--- GIVEN INFORMATION ---

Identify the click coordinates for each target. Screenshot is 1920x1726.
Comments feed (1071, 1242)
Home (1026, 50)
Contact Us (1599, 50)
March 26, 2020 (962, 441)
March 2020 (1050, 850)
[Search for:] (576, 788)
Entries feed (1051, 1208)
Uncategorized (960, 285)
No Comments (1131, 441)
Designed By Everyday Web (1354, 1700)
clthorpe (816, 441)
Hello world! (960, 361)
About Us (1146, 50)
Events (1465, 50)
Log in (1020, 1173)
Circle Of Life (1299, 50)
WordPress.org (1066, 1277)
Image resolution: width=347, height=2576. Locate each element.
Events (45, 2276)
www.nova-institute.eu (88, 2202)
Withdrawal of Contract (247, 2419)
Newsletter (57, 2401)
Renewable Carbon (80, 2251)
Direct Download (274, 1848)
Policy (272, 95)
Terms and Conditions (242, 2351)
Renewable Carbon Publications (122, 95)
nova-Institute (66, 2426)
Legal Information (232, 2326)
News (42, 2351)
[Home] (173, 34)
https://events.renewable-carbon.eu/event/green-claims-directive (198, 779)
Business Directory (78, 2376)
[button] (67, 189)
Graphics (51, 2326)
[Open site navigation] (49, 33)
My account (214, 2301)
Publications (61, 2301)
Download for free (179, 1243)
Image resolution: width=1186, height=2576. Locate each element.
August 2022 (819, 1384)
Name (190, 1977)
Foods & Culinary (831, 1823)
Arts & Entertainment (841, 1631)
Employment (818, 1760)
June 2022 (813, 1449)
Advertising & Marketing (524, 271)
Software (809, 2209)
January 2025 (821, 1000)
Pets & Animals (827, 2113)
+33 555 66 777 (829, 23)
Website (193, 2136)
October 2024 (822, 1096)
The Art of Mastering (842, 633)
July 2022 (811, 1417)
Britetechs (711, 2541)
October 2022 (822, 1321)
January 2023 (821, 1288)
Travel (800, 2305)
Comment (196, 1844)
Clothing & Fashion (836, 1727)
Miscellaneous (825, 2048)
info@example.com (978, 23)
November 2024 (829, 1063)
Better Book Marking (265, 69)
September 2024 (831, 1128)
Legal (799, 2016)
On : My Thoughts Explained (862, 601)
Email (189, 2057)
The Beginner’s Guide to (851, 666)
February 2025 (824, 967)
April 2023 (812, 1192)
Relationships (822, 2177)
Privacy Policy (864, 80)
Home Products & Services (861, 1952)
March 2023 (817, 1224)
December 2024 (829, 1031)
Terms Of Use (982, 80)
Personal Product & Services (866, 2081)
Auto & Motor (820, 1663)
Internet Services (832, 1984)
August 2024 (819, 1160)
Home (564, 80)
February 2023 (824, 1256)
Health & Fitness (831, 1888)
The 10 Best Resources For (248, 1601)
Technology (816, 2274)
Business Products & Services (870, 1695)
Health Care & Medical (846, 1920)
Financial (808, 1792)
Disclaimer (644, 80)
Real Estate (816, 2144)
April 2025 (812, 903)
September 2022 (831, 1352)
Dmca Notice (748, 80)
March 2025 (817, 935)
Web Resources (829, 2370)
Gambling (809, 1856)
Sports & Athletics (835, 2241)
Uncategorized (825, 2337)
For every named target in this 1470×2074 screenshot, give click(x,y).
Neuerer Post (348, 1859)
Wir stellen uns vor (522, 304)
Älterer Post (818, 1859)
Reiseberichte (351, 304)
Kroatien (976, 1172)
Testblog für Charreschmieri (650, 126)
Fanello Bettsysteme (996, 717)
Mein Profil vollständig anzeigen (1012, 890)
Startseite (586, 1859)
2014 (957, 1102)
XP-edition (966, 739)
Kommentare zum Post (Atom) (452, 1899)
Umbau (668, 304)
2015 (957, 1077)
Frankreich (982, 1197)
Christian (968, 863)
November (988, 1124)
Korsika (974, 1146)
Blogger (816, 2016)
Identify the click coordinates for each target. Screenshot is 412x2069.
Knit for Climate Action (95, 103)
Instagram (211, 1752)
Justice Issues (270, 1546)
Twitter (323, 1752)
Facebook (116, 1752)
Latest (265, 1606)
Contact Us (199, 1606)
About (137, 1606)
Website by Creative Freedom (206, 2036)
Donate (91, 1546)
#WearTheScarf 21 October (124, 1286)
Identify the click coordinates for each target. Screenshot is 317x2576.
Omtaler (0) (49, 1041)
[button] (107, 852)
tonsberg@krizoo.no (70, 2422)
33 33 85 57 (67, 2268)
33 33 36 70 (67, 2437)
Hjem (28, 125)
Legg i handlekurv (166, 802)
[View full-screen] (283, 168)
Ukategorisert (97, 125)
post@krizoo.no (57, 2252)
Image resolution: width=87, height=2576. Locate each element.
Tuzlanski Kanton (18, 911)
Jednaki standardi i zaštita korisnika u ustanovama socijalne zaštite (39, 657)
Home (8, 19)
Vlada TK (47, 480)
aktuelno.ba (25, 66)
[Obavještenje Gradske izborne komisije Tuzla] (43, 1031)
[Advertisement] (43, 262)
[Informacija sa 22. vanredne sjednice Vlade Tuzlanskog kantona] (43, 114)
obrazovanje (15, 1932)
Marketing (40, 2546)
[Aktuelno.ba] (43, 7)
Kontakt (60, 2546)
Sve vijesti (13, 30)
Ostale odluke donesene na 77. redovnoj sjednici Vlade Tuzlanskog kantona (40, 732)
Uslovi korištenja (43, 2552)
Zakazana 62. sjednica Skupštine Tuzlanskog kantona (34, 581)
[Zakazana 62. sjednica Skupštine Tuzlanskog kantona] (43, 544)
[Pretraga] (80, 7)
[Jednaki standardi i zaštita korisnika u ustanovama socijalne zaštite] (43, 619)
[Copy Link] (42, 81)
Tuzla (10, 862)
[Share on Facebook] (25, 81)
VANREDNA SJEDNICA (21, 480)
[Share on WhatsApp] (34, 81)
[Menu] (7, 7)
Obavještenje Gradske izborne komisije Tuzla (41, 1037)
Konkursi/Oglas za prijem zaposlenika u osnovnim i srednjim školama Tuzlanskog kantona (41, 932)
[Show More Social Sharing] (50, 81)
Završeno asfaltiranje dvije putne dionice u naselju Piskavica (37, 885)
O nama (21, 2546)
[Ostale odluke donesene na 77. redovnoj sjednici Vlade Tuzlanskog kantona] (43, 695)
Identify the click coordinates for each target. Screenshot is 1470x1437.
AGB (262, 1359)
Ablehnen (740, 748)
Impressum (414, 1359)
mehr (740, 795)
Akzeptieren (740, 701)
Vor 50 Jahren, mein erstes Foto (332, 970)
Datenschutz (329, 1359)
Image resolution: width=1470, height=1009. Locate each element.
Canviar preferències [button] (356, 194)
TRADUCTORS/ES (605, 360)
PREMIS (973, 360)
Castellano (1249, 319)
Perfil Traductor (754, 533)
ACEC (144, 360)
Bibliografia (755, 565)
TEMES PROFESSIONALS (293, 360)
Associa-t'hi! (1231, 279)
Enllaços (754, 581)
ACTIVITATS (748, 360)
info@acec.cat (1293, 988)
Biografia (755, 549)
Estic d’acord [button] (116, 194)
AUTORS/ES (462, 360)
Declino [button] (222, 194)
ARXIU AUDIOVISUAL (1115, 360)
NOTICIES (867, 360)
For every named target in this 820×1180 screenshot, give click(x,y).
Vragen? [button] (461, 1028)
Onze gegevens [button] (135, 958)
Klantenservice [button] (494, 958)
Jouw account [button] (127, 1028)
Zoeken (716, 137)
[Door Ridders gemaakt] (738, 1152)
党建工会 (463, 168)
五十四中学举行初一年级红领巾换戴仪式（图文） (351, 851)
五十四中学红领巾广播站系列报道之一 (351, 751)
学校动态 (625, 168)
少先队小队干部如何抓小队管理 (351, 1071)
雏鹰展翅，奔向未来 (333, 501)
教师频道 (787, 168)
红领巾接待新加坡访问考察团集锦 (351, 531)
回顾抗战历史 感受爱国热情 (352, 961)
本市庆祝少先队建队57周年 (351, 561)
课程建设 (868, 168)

---

[PROBLEM STATEMENT]
Go through the listing above and write out exactly the lines starting with the one holding "WordPress.org (1066, 1277)" and running through the one holding "Terms and Conditions (242, 2351)", ends included, and no others.

[ANSWER SPACE]
WordPress.org (1066, 1277)
Image resolution: width=347, height=2576. Locate each element.
Events (45, 2276)
www.nova-institute.eu (88, 2202)
Withdrawal of Contract (247, 2419)
Newsletter (57, 2401)
Renewable Carbon (80, 2251)
Direct Download (274, 1848)
Policy (272, 95)
Terms and Conditions (242, 2351)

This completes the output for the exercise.